Hypertensive disorders in pregnancy remain one of the major causes of maternal and perinatal mortality in developing as well as developed countries and can result in hospital admission, pre-eclampsia and possible premature delivery. Antihypertensive drugs are often used to lower blood pressure to prevent this progression to adverse outcomes for the mother and the fetus. Methyldopa has often been used as control while comparing the effects of different dugs.

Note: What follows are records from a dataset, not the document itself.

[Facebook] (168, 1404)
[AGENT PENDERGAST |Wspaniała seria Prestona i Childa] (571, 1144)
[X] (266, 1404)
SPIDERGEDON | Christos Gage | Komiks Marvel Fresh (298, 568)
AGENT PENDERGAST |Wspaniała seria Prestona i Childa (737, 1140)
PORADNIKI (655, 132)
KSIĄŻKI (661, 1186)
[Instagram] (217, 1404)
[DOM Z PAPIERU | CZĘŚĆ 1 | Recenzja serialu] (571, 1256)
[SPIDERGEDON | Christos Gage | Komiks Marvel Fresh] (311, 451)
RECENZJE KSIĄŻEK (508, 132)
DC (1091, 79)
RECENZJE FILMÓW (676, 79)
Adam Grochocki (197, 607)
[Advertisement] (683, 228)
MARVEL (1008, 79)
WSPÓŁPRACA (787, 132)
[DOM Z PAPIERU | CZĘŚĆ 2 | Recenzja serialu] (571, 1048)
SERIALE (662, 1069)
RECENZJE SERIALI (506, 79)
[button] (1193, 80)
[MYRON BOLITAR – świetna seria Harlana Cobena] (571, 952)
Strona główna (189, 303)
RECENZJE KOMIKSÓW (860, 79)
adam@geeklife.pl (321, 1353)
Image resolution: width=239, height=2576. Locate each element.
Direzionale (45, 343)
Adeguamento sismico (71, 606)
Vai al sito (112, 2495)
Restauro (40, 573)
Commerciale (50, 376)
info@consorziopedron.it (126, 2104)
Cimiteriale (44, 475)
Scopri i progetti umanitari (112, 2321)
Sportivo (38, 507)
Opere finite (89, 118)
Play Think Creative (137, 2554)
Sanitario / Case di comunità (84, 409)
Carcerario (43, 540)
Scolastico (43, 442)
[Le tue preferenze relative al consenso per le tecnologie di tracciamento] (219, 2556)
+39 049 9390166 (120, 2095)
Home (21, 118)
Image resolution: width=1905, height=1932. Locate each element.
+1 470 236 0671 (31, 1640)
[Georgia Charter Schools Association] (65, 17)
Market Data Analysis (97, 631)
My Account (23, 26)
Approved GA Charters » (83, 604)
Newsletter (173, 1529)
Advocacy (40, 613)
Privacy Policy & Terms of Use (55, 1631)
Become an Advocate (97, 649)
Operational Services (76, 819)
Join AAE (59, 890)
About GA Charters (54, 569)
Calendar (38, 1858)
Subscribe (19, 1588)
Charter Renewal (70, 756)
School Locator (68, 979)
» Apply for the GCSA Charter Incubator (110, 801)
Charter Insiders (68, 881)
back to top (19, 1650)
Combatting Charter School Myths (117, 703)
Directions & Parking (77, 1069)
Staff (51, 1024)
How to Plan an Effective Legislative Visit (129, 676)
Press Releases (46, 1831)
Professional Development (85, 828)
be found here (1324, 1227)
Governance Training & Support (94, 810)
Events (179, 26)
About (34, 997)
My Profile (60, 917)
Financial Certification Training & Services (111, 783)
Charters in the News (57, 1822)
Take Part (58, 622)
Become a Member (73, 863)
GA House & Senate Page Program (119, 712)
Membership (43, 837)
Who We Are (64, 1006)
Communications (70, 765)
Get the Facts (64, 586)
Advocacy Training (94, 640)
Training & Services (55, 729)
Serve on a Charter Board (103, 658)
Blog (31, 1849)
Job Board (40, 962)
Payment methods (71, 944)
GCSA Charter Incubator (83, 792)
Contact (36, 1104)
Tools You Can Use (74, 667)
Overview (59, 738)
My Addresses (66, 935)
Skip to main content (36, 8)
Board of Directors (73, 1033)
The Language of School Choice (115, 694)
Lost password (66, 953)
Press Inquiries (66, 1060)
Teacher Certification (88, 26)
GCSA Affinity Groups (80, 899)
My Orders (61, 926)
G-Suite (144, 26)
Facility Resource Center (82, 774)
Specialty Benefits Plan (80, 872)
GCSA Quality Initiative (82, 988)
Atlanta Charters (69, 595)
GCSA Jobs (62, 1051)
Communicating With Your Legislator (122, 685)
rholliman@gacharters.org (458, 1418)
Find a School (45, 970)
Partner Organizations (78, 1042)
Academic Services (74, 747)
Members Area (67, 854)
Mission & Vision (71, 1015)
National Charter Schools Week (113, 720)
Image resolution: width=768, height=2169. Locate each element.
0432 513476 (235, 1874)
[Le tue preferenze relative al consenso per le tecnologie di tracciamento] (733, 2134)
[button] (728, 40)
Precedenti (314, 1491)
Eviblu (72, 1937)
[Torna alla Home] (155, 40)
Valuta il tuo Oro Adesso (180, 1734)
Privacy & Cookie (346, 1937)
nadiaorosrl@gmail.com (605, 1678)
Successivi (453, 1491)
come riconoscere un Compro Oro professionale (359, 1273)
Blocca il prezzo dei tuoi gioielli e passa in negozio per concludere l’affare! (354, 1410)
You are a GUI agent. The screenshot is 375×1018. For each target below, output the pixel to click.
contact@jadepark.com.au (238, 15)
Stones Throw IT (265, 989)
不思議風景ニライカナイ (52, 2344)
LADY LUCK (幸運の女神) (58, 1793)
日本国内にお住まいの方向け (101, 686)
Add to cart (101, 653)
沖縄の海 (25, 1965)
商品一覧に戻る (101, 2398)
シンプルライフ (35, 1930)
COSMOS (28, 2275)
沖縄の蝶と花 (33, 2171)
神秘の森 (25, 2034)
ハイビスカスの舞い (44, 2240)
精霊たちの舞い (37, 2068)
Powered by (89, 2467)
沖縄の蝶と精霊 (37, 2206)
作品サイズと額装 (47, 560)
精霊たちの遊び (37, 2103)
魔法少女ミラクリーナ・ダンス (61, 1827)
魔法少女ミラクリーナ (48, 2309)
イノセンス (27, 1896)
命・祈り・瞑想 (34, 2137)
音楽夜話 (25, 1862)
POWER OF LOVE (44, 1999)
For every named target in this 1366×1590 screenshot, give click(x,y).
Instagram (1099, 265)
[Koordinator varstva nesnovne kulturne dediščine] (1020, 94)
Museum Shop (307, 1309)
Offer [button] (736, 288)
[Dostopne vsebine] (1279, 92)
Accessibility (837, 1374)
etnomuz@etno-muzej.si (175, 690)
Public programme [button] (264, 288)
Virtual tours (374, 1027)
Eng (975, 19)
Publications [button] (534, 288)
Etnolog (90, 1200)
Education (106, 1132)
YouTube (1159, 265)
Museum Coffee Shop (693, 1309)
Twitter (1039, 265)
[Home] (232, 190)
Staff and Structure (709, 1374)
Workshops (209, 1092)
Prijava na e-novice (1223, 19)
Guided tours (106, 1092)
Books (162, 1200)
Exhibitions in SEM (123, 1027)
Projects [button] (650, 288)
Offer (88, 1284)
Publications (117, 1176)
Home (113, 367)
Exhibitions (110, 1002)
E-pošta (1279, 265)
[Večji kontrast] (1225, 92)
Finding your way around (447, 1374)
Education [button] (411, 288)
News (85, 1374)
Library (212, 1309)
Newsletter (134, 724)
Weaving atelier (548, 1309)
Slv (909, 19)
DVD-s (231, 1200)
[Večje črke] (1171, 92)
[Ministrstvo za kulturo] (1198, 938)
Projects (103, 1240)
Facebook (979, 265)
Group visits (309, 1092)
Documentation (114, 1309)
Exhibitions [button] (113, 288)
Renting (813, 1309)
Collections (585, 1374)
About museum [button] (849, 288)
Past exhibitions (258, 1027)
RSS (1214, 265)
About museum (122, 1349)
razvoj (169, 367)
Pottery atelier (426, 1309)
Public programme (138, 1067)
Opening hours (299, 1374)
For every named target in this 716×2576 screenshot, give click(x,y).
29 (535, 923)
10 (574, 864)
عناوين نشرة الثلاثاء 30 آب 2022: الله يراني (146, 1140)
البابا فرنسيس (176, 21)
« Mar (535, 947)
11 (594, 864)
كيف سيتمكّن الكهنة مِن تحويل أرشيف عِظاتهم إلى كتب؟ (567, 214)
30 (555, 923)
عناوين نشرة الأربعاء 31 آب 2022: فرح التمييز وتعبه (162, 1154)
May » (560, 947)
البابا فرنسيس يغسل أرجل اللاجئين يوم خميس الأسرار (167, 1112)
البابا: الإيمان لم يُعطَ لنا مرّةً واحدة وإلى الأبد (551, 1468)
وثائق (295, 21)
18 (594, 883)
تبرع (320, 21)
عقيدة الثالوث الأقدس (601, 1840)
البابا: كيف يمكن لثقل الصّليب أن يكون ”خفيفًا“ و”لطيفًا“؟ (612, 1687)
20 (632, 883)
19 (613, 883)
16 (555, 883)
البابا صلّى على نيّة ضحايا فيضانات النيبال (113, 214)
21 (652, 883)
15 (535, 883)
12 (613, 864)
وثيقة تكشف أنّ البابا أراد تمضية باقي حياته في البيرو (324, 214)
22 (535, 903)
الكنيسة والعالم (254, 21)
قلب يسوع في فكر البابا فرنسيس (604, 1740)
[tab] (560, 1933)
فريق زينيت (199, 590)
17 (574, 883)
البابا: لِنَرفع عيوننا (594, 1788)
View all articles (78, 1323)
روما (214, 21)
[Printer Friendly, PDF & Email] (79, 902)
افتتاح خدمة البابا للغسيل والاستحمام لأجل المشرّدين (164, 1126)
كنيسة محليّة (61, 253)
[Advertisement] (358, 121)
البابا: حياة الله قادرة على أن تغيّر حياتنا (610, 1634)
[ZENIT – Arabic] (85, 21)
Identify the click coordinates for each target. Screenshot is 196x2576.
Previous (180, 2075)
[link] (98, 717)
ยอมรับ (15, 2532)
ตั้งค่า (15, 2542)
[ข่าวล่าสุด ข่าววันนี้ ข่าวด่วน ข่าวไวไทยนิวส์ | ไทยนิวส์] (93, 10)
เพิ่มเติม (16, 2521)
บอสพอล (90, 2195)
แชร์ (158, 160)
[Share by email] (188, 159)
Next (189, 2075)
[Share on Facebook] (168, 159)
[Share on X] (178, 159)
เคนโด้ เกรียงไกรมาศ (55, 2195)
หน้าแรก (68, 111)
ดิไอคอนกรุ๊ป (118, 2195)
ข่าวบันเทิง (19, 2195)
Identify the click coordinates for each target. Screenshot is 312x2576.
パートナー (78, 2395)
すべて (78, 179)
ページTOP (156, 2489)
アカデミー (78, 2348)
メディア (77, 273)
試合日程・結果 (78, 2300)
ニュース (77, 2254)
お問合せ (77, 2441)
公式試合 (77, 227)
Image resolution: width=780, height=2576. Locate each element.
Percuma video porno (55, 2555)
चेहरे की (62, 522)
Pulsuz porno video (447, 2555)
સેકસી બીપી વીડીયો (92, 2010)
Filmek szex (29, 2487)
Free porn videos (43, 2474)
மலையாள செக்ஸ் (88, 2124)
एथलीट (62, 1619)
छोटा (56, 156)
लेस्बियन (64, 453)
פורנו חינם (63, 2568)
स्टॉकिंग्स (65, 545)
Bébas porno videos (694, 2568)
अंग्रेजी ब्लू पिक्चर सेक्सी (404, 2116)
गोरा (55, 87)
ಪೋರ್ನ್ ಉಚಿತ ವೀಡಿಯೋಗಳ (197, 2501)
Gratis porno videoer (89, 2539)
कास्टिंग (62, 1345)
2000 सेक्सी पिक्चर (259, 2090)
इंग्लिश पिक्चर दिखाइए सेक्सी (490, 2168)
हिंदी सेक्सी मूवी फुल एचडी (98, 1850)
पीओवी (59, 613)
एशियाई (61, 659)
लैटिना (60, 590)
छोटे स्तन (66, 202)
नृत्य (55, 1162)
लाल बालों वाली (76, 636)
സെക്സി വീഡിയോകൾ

Labetalol has also been successfully used for treatment of hypertensive disorders in pregnancy. Hence, we wanted to compare the efficacy and tolerability of labetalol versus methyldopa in pregnancy induced hypertension (PIH) in an Indian population. We carried out a prospective randomised controlled parallel group study on 90 outpatients as well as inpatients of the antenatal ward of Obstetrics and Gynaecology department of our tertiary care teaching hospital. Pregnant patients (20-40 weeks gestational age) newly diagnosed with blood pressure of ≥140/90mmHg and single ton with vertex presentation were included in the study. All patients with a history of hypertension, diabetes, Rh iso-immunisation, depression, congestive heart failure, heart block or bronchial asthma, patients at risk of major obstetric complications - antepartum haemorrhage, malnutrition, twins and hydramnios during the current pregnancy and patients who had already received antihypertensive drugs were excluded. 45 patients each were randomised to either of the two treatment arms – oral methyldopa or oral/IV labetalol. Difference in BP measurements pre- and post-treatments (on 8th day) were analysed by applying paired‘t’ test for the difference in pre- and post-treatment values. For inter group analysis, we applied chi-square test, using Epi Info statistical software version 3.3. A P-value < 0.05 was regarded as significant with 95% confidence limits. Adverse events were documented and subjected to causality analysis by Naranjo’s scale. There was no statistically significant difference in antihypertensive efficacy between the methyldopa and labetalol groups. Adverse drug reactions were possible to probable and occurred less with labetalol. However, despite equal efficacy and better tolerability, effect on fetal and maternal outcomes determines whether labetalol is better than methyldopa in PIH.